#### PROVIDED DATA

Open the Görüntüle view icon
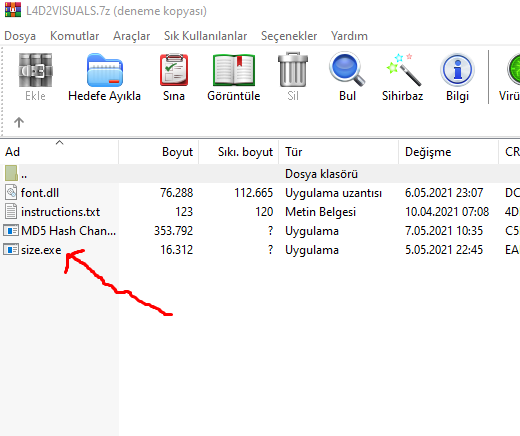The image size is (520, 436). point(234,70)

* * *

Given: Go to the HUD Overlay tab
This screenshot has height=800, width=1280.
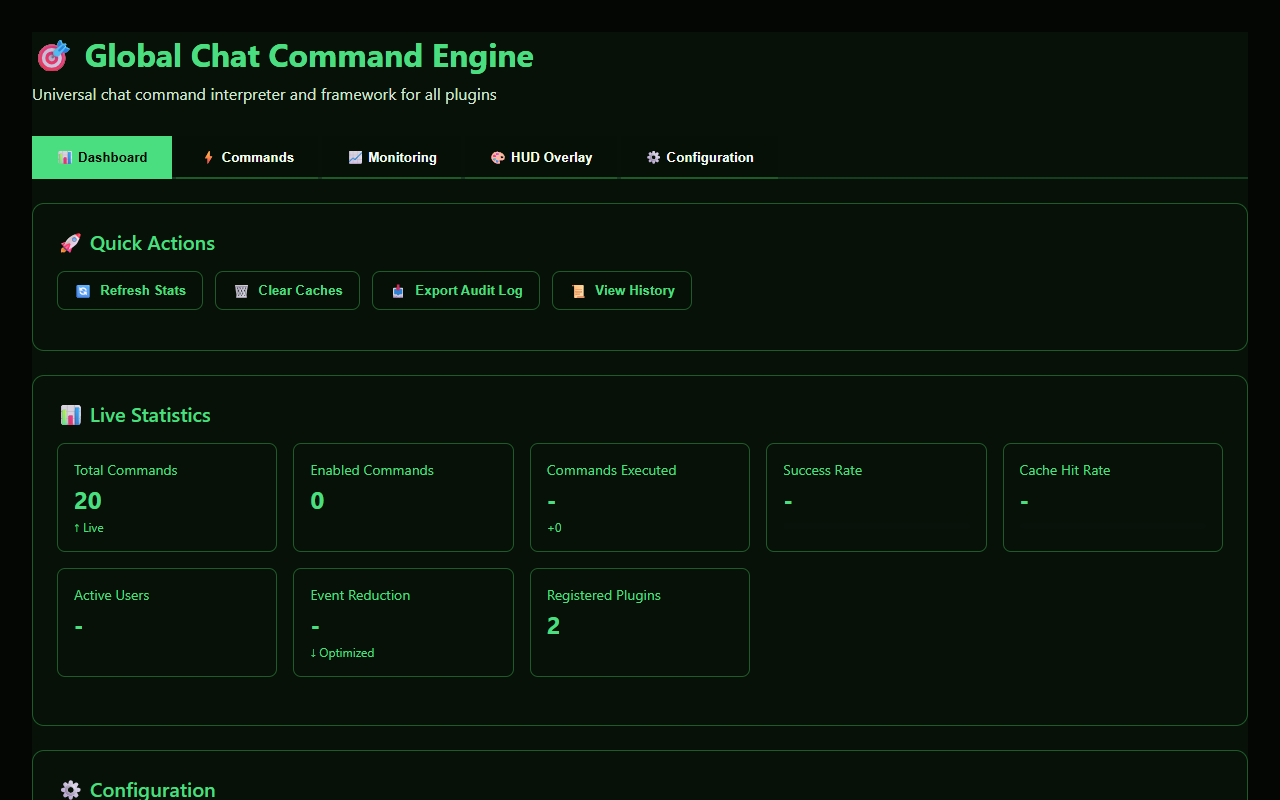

--

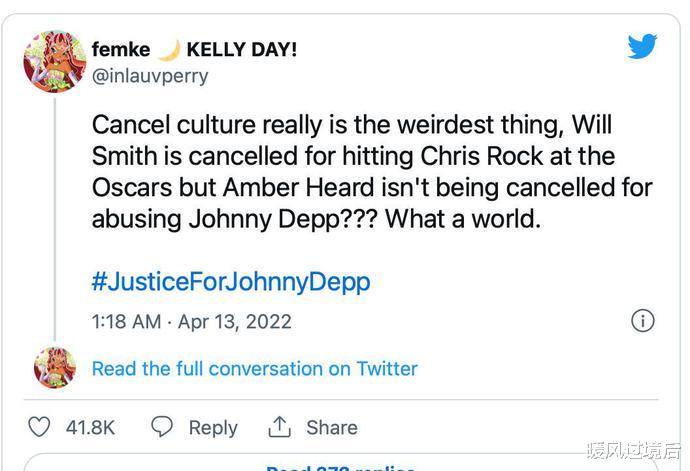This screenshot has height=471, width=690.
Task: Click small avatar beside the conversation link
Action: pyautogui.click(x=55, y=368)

#### TO DO
Print the lines above from the one with "Given: Go to the HUD Overlay tab" through the one with "This screenshot has height=800, width=1280.", both included, exactly as written and nothing more.

#### OUTPUT OF THE EXERCISE
Given: Go to the HUD Overlay tab
This screenshot has height=800, width=1280.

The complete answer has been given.